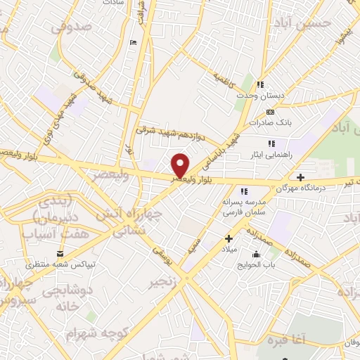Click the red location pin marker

● ● ● ●

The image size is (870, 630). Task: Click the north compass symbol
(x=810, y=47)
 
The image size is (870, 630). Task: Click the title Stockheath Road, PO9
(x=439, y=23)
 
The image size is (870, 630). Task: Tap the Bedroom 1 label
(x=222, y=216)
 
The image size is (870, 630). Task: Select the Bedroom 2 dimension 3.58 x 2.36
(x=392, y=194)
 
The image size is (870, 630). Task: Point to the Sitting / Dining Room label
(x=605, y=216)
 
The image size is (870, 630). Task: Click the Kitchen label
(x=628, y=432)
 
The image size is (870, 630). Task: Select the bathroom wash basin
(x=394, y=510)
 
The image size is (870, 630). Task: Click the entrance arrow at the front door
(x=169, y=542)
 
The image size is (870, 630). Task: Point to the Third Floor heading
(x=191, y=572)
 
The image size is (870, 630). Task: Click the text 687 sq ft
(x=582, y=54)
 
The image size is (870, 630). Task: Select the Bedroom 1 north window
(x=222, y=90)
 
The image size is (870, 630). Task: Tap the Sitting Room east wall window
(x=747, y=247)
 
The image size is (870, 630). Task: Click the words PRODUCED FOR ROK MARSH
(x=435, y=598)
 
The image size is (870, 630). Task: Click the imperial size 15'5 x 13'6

● ● ● ●

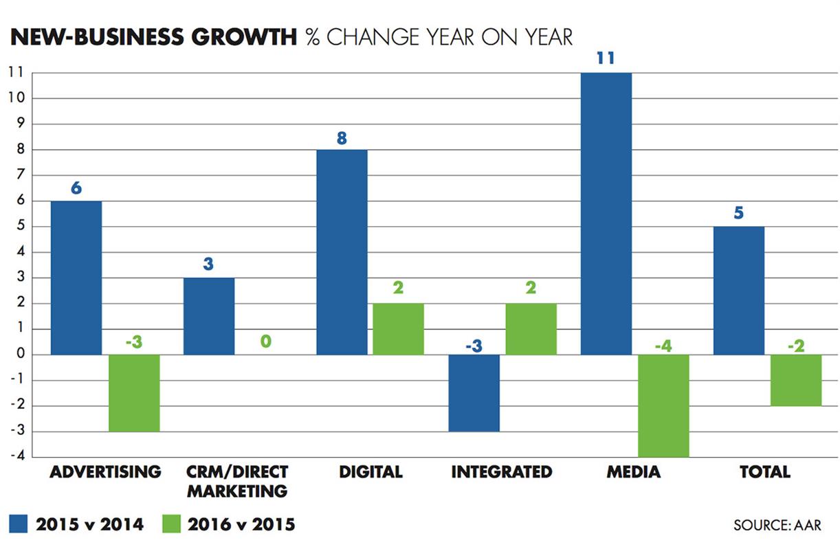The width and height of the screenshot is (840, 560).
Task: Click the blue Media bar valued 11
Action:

● ● ● ●

Given problem: Rewrite the items starting at the line that contains "The image size is (870, 630). Task: Click the entrance" and ending at the line that contains "(x=747, y=247)", keeping the wording of each item unchanged. Offset every coordinate in the answers by adding 31 to it.

Solution to this task:
The image size is (870, 630). Task: Click the entrance arrow at the front door
(x=200, y=573)
 
The image size is (870, 630). Task: Point to the Third Floor heading
(x=222, y=603)
 
The image size is (870, 630). Task: Click the text 687 sq ft
(x=613, y=85)
 
The image size is (870, 630). Task: Select the Bedroom 1 north window
(x=253, y=121)
 
The image size is (870, 630). Task: Tap the Sitting Room east wall window
(x=778, y=278)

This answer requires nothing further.